##### Available data #####

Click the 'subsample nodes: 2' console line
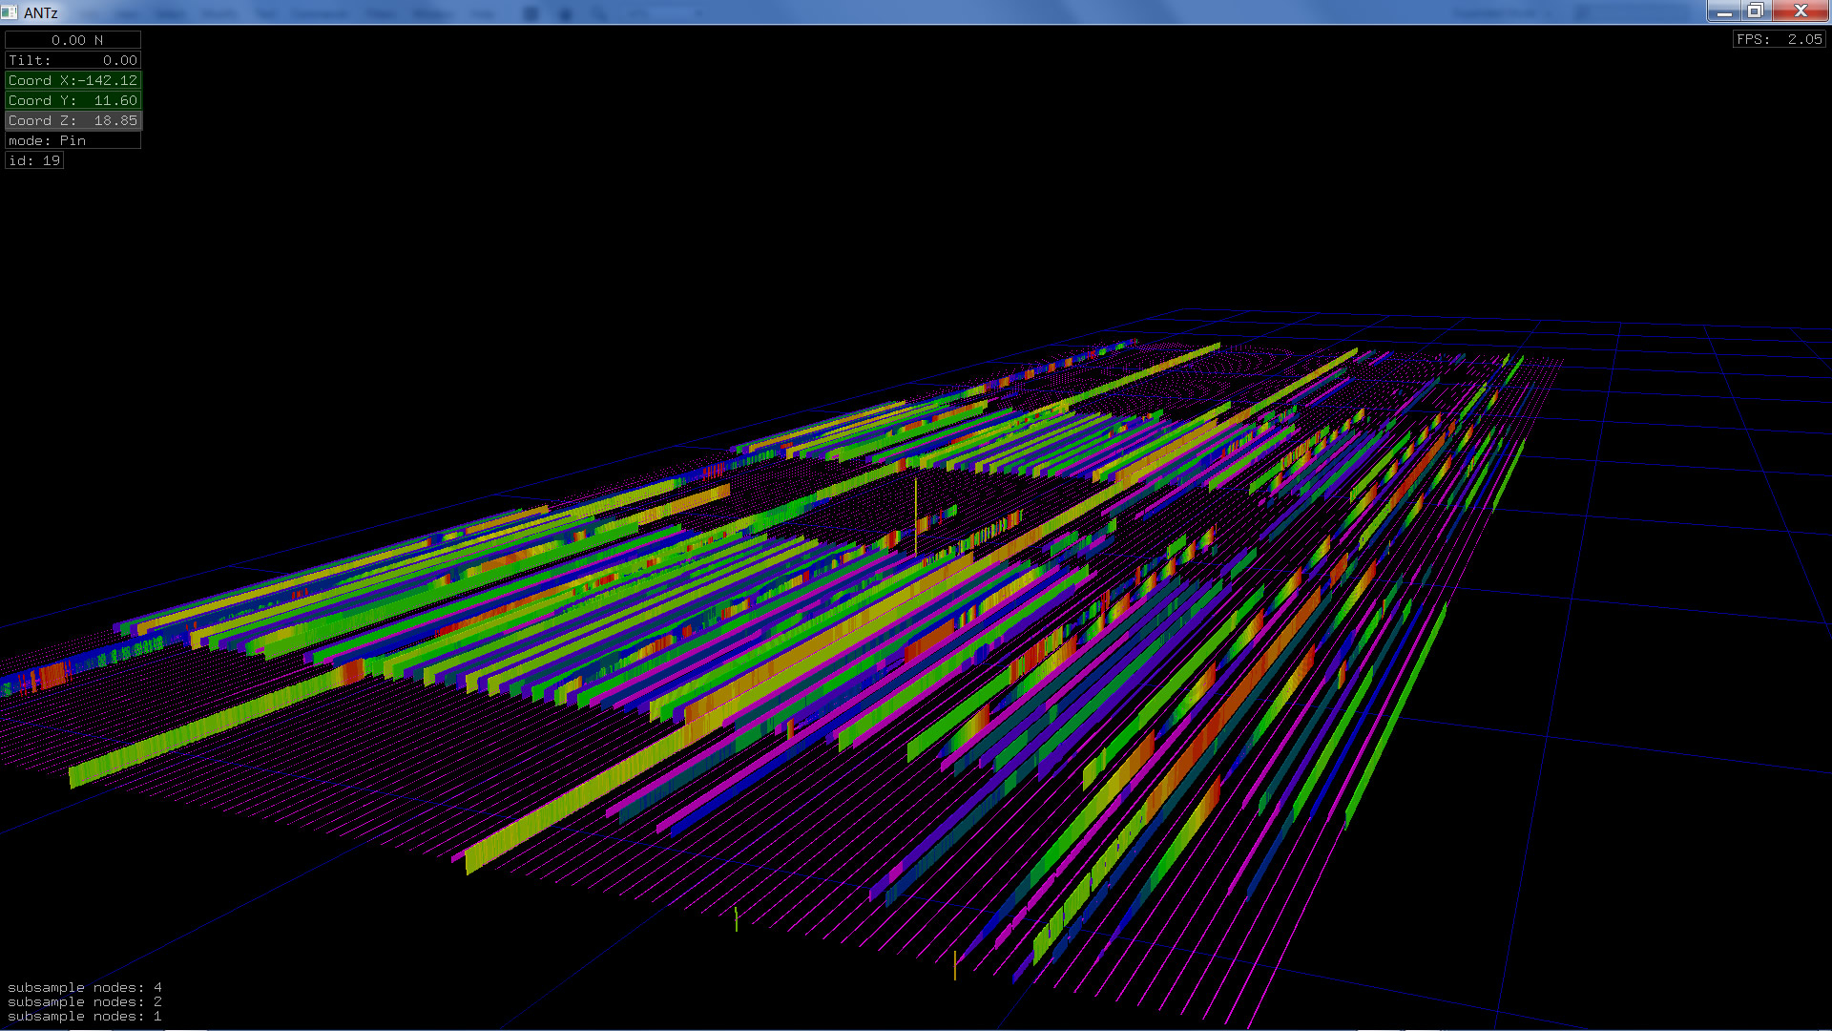This screenshot has height=1031, width=1832. 85,1001
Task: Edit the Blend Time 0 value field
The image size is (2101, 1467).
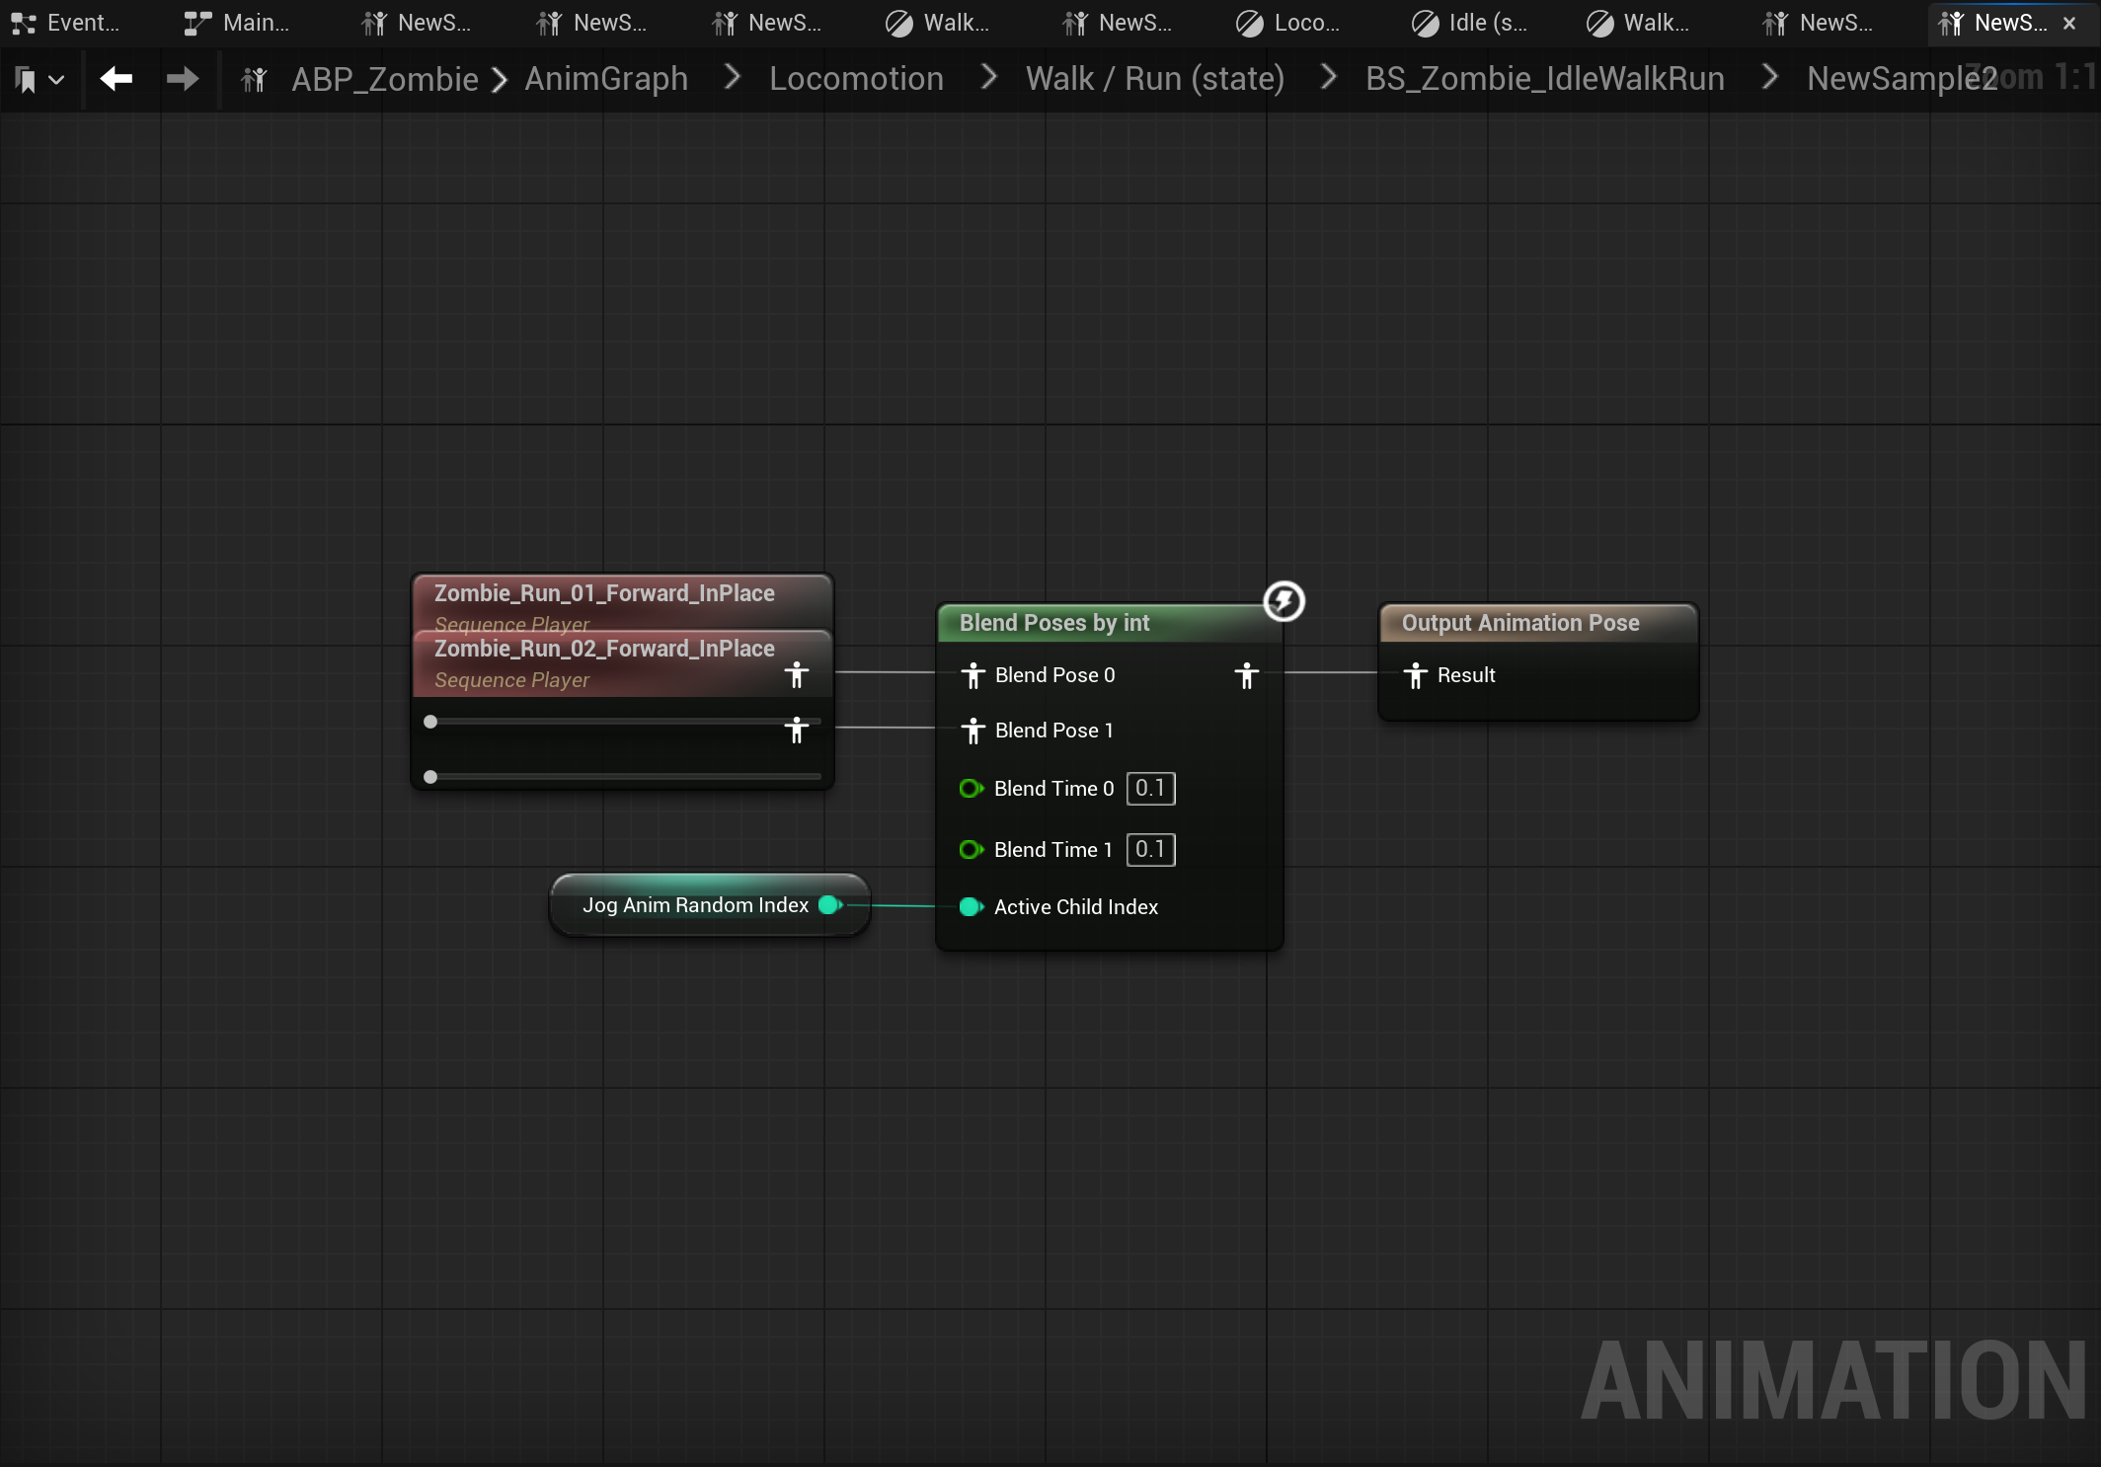Action: coord(1150,789)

#####

Copy the material above exactly and drop the pictures.

Click the 'subsample nodes: 2' console line
This screenshot has height=1031, width=1832. 85,1001
Task: Edit the Blend Time 0 value field
The image size is (2101, 1467).
Action: coord(1150,789)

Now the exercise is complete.